Friday, May 25, 2007

More About the Immigration Bill

Read "Worker Visas Intensify Debate on Immigration: Skilled Foreigners Embraced, Envied" by Pamela Constable, The Washington Post, May 25, 2007.

The draft legislation would increase the ceiling on new H-1B professional visas, which allow one- to six-year stays, from 65,000 to 115,000 a year. New H-1B visa holders now account for only 0.07 percent of the total U.S. workforce and that 57 percent of them have advanced degrees. Foreign students are exempt from visa ceilings if they have a graduate degree from a U.S. institution.

Read "Point system is key to immigration overhaul: Debate centers on how much weight should be allocated to family ties, skills, languages" by Carolyn Lochhead, The Sand Francisco Chronicle, May 15, 2007.
A Canadian-style point system at the center of a controversial new immigration overhaul could transform the ethnic and social composition of the United States in decades to come, but such a change hinges on the details expected to emerge this week from intense closed-door negotiations between the White House and key senators in both parties.

In concept, a point system that awards visas on the basis of such factors as education, age, job skills and English proficiency could mark a radical change from the current system that awards the vast majority of the 1 million legal permanent residence visas, or green cards, on the basis of a foreigner's family ties to relatives already in the United States.

Depending on how a point system is constructed, a Ghanaian physician fluent in English could get priority to enter the country, for example, over a Spanish-speaking hotel maid from Guatemala whose brother is a U.S. citizen.
Comment: It is too bad that the legislation seeking to deal with illegal immigrants and to strengthen the borders against illegal immigration is considered in the same bill with the legislation on H-1B visas and the formula for legal immigration. Both are important pieces of legislation, but the hot button issue of the illegals distracts our attention from the critical issue of how the population of this nation is to grow in the future.
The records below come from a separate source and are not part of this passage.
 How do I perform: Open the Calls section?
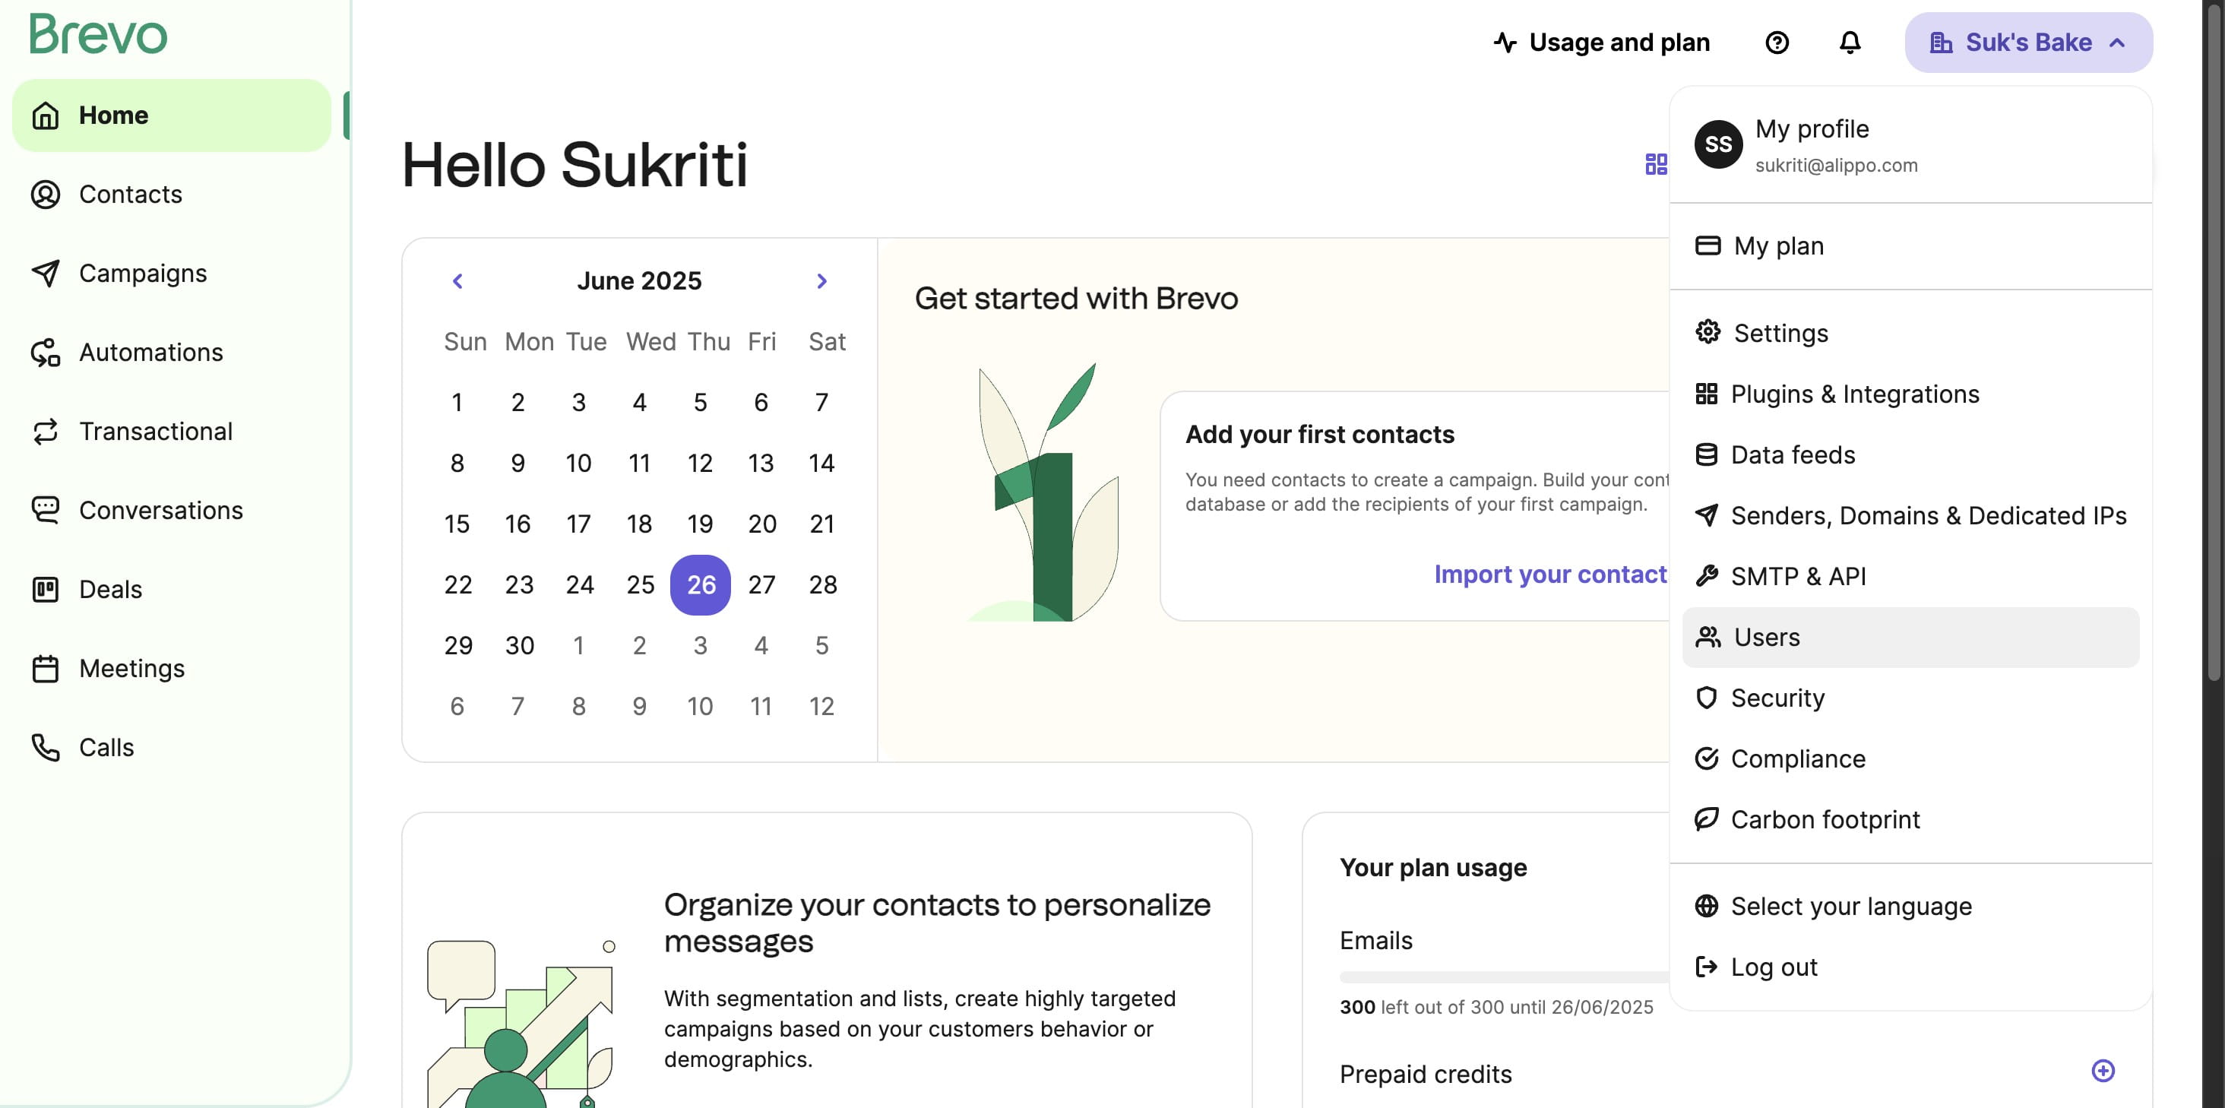[106, 746]
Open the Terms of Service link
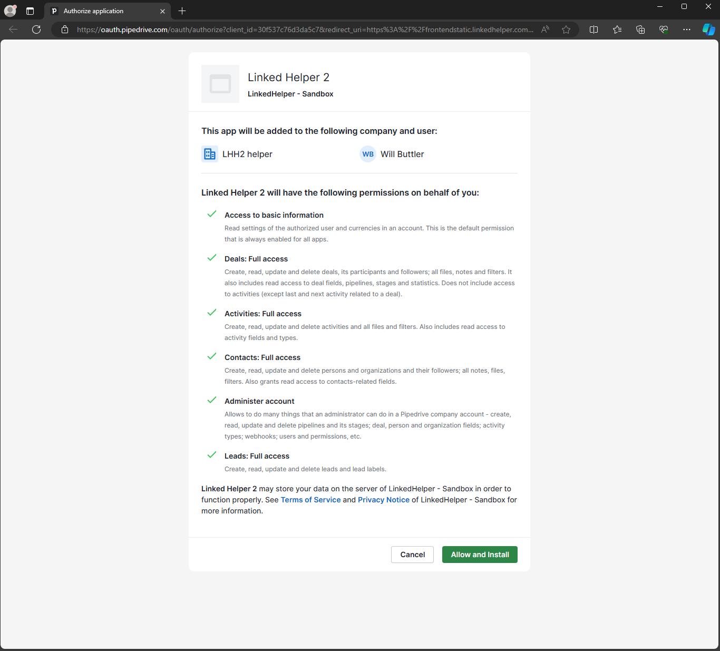The height and width of the screenshot is (651, 720). point(310,499)
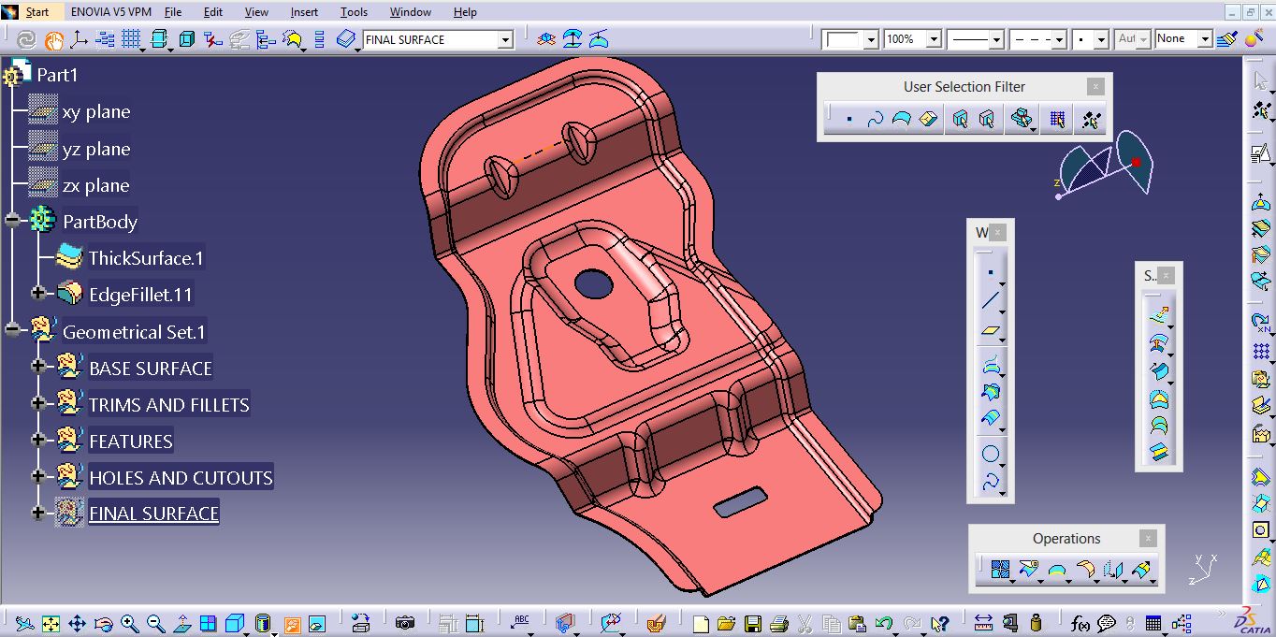Enable the point filter in User Selection Filter
Viewport: 1276px width, 637px height.
tap(848, 119)
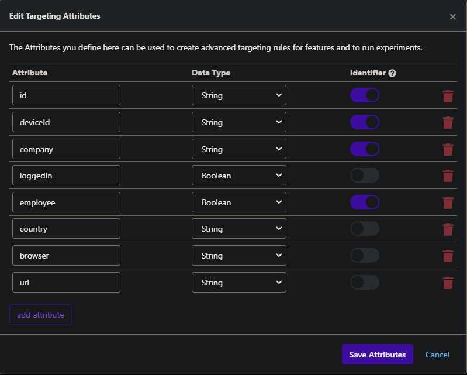The image size is (467, 375).
Task: Enable identifier toggle for loggedIn
Action: click(365, 176)
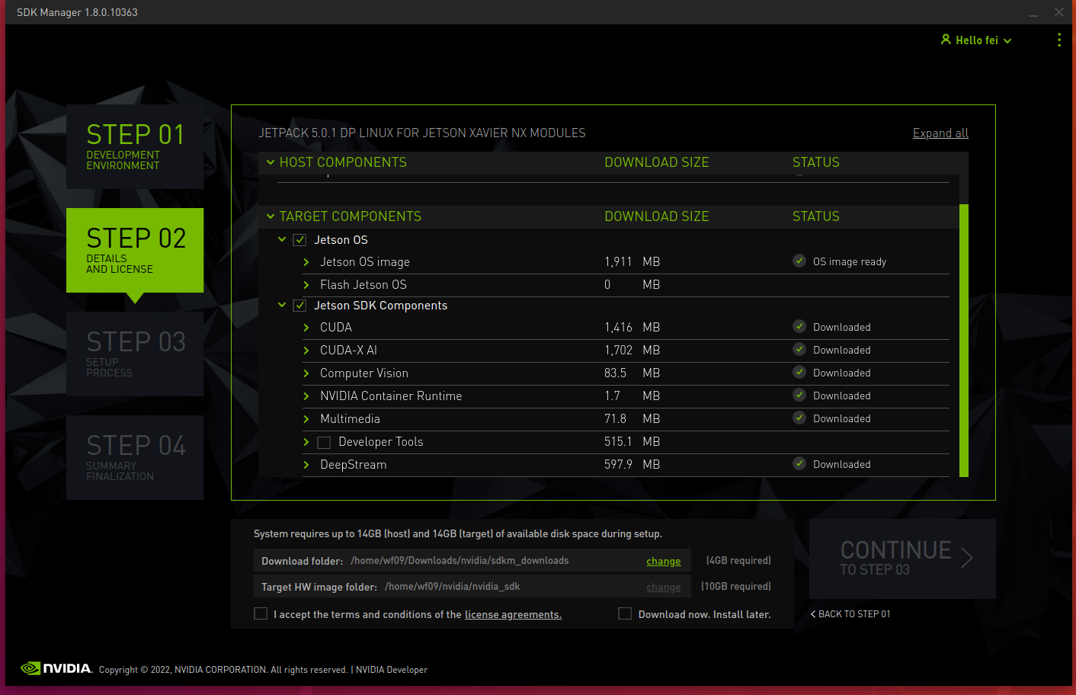The width and height of the screenshot is (1076, 695).
Task: Click the Expand all link
Action: (940, 133)
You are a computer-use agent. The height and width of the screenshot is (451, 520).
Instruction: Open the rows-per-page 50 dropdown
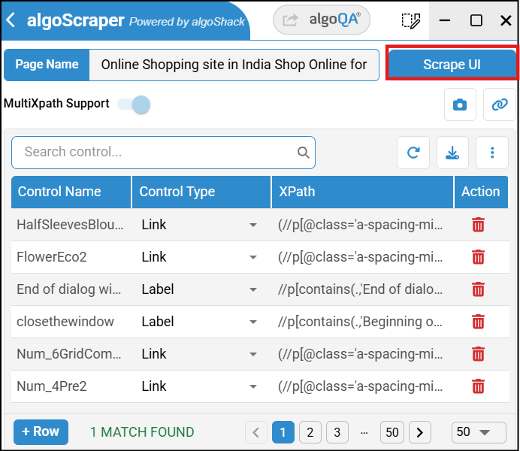click(x=471, y=432)
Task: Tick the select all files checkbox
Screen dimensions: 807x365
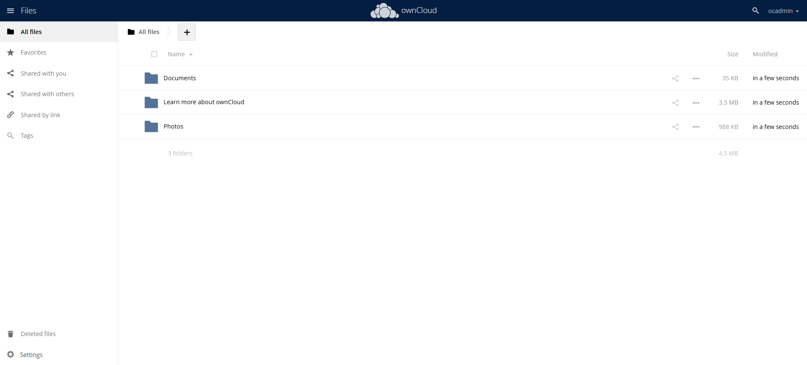Action: click(154, 54)
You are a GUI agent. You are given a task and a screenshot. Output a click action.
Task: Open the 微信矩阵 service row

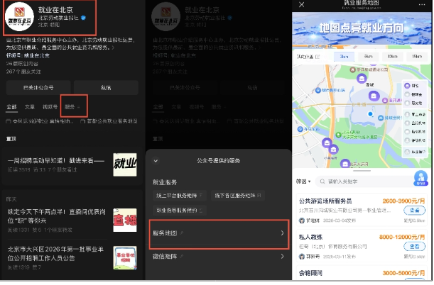coord(217,255)
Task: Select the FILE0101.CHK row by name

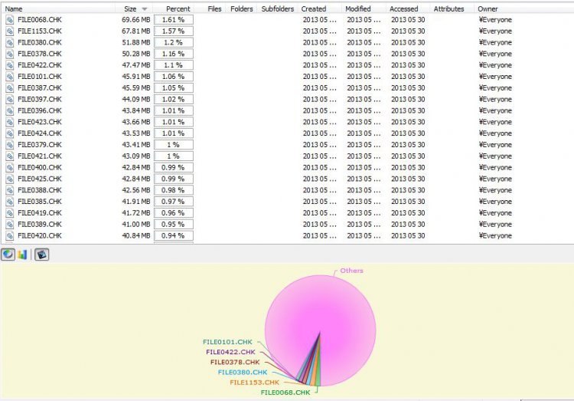Action: (x=39, y=77)
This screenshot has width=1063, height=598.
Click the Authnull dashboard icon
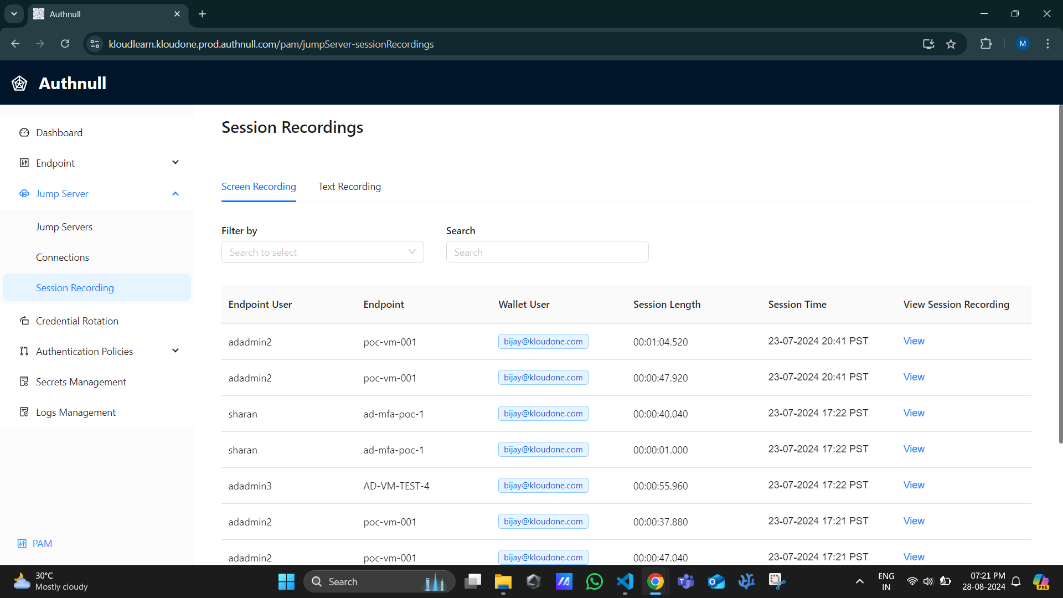click(20, 83)
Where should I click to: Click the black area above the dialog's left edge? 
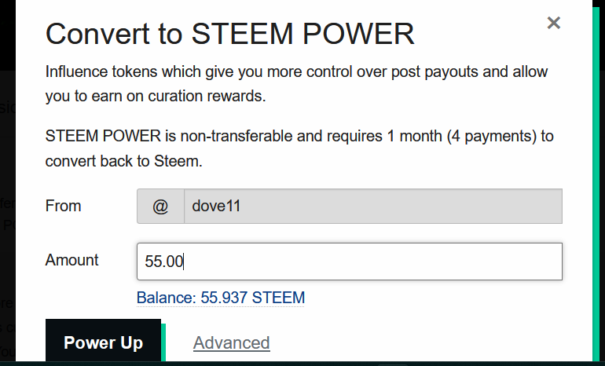(7, 31)
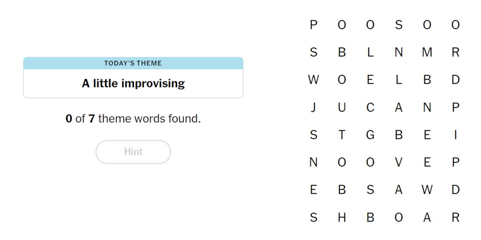Select the L between B and N

370,52
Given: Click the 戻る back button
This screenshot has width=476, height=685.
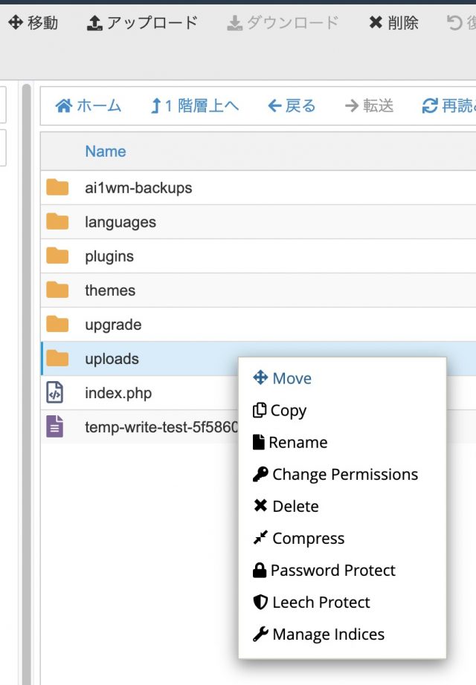Looking at the screenshot, I should 292,106.
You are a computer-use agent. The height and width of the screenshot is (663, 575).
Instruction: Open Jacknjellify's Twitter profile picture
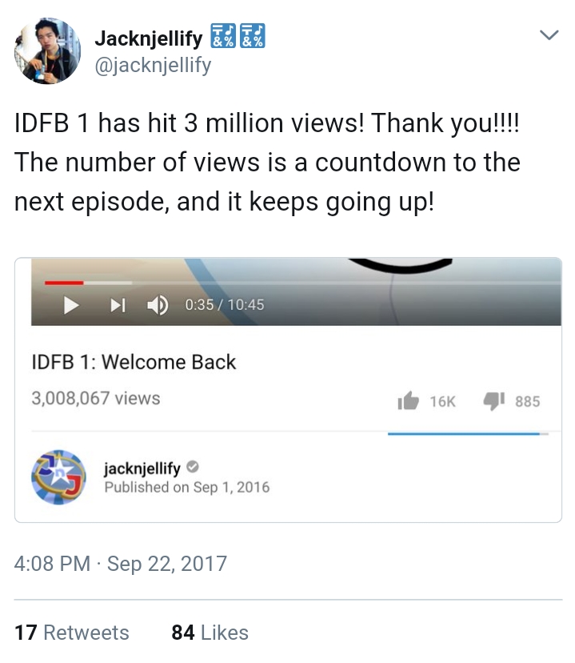(x=47, y=50)
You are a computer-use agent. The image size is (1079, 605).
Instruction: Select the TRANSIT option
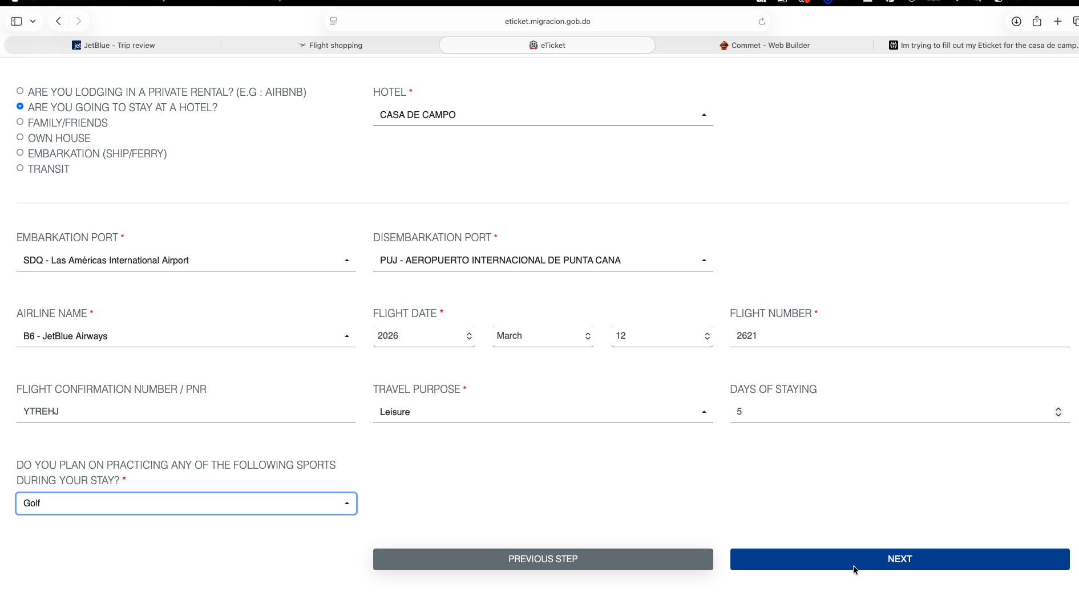20,168
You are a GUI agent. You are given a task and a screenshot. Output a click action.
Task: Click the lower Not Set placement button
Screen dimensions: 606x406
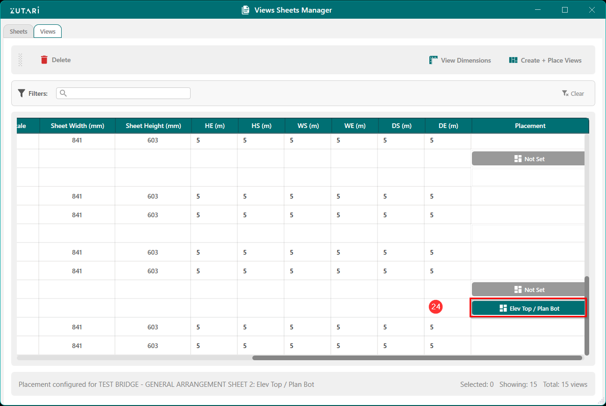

As readers of this blog know, I prefer we bring in people who can help this economy. I worry that as the baby boomers age, with a low birth rate, and as longevity increases, we will have a smaller portion of the population working to support the whole population. Indeed, the cost to the economy of the older population will continue to increase.

Globalization will continue, and we need knowledge workers to continue to provide a competitive advantage in an international knowledge economy. Thus, I hope that the Congress will pass and the President will sign legislation that helps build that force of knowledge workers. My smart, well educated friends from Ghana would be a great asset to the economy, as would my smart, well educated friends from Latin America.
JAD

Here is a negative study on high tech immigration by the Washington Center for Immigration Studies: "Low Wages for Low Skills: New Report Corrects Misconceptions About High-Tech Visa"

Here is a more positive National Foundation for American Policy Policy Brief: "H-1B Visas, Enforcement , Outsourcing and U.S. Workers: An H-1B Primer"

Check out the Reports and Studies from U.S. Citizenship and Immigration Services.

3 comments:

Anonymous said...

I am surprised that we are not hearing much debate about how increasing professional visas to the USA causes a brain drain in other countries. I don't doubt that we need that talent in the USA. But the developing countries where these people leave from need it more. This must be a huge driver of inequalities between countries.

John Daly said...

Glenn, you are right that the brain gain in the United States is ofter the obverse of the brain drain in other countries. I don't really object to a contest among nations to attract the best and the brightest, especially if it is based on creating conditions in which those people can accomplish most.

I would point out, that there is also a phenomenon that I have termed the "virtual brain drain". Getting the B&Bs in India or Africa to work on problems of the United States via the Internet may effectively remove them from working on the problems of their own nations. Note, for example, that we pay very good people abroad to tutor our high school kids via the Internet (I understand the going rate is $8/hour.

There is also an unfortunate tendency in many poor countries to spend scarce resources to train people and then not use them in the work for which they have been trained. There have been too many scientists working as taxi drivers and unions of unemployed doctors in the world. I think it is a positive good for the B&Bs to escape such places and go to countries where their skills and education will be used. (On the other hand, there are also too many skilled professionals in paraprofessional jobs in the United States due to restrictions on the opportunities offered, and due to the fact that we offer paraprofessionals a better life here than their own nations offer to professionals. Still, I hate to see the waste of expertise here due to the protectionism of professional organizations.)

In any case, my altruism clashes with my enlightened self interest.

Anonymous said...

How much effect will a change in U.S. policy have on the migration of knowledge workers out of developing nations? Will those who can not come to the United States stay at home, or will they move to European or Asian-Pacific nations to find better economic opportunities? If the problem is brain underutilization and brain push rather than brain pull, poor countries will not be saved from brain drain by a decrease in U.S. brain gain. Rather the United States would simply be giving up a competitive advantage in the globalizing knowledge economy to our rich country rivals. Indeed, as the United States has restricted access to our universities for foreign students, I think enrollment of foreign students in Europe, Australia, and Japan has increased.